# start of DATA RECORDS

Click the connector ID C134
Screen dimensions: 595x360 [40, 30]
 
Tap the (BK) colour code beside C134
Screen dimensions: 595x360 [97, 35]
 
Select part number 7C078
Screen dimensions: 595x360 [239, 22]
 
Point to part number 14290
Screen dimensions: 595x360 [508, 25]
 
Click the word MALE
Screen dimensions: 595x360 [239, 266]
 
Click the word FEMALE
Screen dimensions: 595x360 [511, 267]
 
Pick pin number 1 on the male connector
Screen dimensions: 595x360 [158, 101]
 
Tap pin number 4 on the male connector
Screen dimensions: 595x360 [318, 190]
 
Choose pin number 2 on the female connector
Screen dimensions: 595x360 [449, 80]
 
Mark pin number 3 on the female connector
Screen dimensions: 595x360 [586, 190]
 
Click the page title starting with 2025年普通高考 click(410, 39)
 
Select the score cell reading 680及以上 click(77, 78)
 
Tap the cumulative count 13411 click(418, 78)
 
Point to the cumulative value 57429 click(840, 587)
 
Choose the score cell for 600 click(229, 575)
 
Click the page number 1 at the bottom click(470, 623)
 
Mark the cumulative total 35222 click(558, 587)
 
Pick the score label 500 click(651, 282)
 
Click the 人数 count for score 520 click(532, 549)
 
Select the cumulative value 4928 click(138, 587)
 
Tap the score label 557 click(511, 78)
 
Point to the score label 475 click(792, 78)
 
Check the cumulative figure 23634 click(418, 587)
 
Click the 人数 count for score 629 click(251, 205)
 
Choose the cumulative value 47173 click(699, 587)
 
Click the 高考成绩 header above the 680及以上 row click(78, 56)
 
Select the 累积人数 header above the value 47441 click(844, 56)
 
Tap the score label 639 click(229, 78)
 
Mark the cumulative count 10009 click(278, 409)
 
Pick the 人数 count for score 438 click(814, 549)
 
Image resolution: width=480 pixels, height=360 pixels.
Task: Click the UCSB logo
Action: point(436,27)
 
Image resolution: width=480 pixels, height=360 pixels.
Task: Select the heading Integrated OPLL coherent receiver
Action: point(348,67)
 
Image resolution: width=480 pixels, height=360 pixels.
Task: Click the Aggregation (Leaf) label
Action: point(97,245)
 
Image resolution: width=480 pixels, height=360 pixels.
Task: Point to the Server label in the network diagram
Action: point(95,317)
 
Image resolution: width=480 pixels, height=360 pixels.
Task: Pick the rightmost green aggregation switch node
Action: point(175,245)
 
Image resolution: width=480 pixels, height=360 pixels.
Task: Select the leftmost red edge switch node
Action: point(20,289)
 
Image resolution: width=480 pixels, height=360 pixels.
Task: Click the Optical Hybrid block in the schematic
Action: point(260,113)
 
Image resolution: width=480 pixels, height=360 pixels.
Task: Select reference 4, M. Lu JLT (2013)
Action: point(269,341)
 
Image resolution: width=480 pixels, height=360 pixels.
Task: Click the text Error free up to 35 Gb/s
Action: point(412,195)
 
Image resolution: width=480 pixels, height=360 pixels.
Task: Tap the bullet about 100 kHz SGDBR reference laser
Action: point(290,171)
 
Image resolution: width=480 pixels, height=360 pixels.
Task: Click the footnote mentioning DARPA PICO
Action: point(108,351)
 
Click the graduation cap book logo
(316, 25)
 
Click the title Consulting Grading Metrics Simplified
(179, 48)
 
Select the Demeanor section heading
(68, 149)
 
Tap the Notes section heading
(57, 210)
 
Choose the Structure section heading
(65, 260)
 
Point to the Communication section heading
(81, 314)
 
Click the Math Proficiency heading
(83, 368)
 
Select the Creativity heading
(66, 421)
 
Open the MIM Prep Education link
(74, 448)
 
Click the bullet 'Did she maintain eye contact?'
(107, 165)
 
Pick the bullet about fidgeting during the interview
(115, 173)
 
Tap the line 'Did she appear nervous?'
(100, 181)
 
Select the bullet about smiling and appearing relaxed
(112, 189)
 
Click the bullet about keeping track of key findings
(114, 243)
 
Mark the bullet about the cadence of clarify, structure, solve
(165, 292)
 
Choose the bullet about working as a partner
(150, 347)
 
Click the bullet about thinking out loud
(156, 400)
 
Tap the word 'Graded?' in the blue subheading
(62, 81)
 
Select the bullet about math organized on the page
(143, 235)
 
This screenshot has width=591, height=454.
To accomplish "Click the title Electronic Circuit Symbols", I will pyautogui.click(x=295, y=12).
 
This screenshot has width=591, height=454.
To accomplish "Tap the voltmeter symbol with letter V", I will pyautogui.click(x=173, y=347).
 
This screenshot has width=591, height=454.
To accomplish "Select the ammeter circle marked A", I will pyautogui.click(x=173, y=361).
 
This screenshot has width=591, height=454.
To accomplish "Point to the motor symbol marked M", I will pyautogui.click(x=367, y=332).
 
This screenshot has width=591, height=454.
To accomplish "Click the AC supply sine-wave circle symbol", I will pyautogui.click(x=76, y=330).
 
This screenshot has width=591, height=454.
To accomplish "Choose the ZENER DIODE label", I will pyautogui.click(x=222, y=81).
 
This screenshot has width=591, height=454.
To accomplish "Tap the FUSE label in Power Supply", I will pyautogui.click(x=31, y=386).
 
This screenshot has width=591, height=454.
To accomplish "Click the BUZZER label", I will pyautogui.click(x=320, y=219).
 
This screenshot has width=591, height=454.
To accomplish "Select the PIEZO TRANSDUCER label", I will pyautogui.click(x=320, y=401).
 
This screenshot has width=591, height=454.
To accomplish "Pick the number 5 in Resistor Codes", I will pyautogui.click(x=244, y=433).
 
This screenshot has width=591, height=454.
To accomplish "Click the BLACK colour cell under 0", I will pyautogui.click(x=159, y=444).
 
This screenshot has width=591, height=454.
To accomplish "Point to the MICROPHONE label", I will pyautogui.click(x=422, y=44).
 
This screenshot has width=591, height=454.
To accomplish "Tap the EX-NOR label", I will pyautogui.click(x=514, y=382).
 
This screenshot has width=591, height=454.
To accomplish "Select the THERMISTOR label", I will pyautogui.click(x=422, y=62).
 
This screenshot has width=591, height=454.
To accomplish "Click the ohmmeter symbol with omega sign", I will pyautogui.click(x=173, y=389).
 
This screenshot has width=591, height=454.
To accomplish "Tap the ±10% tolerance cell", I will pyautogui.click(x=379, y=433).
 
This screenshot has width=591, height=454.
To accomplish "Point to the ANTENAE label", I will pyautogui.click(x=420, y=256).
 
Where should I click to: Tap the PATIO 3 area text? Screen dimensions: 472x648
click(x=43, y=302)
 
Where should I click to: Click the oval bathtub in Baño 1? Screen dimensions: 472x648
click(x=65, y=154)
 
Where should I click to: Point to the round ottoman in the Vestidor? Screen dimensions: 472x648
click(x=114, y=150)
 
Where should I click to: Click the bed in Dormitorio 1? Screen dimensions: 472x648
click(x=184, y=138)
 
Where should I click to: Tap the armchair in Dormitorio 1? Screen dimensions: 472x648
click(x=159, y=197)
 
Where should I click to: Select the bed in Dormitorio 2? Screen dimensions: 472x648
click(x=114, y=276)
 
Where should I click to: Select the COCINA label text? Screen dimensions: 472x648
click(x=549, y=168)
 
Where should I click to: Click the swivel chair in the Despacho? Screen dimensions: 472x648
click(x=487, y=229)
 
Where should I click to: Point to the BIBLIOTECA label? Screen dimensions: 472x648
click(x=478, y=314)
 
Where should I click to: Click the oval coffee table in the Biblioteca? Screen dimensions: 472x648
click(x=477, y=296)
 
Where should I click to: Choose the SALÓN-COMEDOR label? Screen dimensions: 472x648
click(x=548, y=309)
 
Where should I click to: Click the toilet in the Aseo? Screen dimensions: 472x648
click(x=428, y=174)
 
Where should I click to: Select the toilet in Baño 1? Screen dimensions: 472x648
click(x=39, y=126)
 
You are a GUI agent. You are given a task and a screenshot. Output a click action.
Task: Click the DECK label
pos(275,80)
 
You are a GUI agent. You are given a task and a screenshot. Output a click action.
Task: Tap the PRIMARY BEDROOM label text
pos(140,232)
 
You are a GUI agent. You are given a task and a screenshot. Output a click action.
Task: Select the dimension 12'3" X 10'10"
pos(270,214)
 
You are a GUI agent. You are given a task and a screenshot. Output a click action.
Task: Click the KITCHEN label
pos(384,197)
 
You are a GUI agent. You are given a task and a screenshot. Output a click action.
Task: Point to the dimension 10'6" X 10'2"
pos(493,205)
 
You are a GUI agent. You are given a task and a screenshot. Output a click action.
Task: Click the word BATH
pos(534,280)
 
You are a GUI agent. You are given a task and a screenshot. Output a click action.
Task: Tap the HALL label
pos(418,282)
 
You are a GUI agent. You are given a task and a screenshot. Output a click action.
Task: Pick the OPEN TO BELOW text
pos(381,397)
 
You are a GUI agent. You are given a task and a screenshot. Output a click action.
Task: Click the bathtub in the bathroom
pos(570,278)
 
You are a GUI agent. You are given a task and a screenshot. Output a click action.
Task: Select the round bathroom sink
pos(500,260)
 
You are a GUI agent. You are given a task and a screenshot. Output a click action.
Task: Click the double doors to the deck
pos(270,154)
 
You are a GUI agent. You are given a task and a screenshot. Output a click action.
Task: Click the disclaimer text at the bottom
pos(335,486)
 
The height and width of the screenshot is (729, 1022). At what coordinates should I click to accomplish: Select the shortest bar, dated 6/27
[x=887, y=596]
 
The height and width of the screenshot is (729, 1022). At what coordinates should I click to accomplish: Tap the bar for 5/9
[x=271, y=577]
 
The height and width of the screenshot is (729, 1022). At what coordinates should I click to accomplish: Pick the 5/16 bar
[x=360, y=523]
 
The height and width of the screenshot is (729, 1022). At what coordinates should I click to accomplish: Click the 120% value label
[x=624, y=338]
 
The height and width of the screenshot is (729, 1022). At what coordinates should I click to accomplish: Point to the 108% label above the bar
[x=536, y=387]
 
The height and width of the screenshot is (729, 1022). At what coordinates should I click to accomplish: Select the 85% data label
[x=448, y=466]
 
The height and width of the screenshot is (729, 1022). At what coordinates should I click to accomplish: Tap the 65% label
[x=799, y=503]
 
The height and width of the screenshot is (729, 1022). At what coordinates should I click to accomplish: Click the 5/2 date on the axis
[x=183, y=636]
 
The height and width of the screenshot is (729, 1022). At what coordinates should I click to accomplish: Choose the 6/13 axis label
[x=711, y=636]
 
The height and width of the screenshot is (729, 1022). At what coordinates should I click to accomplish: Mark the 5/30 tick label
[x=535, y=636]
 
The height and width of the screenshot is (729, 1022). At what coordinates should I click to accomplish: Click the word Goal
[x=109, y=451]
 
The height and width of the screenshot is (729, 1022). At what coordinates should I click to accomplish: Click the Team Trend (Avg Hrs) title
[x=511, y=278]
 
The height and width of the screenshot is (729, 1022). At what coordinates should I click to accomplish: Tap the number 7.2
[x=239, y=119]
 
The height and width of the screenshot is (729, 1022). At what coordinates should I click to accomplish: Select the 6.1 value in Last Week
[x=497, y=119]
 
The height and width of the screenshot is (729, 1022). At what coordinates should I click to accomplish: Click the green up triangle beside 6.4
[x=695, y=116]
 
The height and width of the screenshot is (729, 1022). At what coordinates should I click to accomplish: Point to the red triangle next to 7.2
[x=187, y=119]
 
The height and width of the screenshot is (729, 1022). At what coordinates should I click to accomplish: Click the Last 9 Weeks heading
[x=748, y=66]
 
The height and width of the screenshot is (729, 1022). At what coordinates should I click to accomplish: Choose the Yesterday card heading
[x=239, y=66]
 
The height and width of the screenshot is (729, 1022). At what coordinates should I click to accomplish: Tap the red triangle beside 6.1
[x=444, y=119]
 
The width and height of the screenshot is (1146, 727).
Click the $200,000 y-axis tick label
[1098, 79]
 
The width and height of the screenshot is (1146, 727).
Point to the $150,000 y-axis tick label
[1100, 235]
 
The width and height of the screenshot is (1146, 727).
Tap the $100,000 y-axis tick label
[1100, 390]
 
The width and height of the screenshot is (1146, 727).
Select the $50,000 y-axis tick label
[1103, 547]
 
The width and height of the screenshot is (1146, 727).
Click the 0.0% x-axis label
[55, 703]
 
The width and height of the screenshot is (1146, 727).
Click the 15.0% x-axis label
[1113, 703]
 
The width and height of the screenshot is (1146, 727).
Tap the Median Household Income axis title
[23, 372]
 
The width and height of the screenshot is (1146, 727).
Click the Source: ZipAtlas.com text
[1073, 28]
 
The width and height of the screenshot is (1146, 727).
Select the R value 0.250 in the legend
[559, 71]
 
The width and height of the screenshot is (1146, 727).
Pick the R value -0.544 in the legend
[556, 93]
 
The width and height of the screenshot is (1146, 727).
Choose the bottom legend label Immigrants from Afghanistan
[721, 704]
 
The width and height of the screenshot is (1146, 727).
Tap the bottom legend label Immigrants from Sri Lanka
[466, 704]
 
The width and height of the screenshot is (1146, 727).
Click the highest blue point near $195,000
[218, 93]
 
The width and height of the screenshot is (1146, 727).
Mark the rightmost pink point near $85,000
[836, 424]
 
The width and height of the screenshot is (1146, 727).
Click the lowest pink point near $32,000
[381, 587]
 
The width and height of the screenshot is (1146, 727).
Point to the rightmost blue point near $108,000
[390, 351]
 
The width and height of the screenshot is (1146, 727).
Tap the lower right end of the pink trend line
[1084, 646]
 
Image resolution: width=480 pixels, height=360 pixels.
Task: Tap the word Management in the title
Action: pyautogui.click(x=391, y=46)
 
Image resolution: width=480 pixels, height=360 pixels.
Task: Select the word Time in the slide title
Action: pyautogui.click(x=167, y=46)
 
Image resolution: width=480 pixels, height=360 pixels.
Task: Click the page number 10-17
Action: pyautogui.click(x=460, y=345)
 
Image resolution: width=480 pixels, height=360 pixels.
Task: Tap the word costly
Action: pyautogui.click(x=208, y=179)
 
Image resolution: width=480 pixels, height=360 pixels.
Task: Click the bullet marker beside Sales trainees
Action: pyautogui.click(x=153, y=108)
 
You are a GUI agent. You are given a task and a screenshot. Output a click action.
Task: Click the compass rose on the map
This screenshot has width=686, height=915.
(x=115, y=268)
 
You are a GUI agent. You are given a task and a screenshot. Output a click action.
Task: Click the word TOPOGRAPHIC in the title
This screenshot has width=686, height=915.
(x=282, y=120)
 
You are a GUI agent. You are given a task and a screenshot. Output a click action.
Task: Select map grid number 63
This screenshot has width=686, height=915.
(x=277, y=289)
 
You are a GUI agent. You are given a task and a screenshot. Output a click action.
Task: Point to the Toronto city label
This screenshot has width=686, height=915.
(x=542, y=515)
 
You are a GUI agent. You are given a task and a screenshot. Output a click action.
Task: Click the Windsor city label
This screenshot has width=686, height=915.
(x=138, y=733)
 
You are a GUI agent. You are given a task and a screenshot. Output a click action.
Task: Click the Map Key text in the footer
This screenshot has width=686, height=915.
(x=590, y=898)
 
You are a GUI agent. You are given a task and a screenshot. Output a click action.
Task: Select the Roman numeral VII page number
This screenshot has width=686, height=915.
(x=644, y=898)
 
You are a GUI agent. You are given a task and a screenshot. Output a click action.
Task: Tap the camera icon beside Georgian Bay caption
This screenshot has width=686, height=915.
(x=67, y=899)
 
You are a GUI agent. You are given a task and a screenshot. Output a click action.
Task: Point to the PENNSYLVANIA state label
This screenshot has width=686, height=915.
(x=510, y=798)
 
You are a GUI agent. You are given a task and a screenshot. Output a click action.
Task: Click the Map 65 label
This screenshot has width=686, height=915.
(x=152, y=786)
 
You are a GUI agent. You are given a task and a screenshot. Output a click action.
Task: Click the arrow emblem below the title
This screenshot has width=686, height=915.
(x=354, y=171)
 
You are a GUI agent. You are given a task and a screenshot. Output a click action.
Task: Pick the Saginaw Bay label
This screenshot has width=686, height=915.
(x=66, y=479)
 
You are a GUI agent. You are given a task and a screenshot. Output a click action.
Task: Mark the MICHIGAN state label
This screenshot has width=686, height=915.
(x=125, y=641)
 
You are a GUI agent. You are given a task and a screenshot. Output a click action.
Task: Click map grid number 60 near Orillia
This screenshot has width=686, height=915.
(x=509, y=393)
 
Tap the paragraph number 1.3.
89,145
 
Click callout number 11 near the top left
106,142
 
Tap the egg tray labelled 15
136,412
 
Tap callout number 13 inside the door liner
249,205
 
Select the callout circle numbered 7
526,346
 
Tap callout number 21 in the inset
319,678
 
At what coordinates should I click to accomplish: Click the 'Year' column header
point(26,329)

# end of DATA RECORDS

Show each line of the material above that contains the word "bottom", copying every such line in full.

SOLUTION FOR THIS EXERCISE.
Click the page number 1 at the bottom click(470, 623)
Task: Click the disclaimer text at the bottom
Choose the bottom legend label Immigrants from Afghanistan
Tap the bottom legend label Immigrants from Sri Lanka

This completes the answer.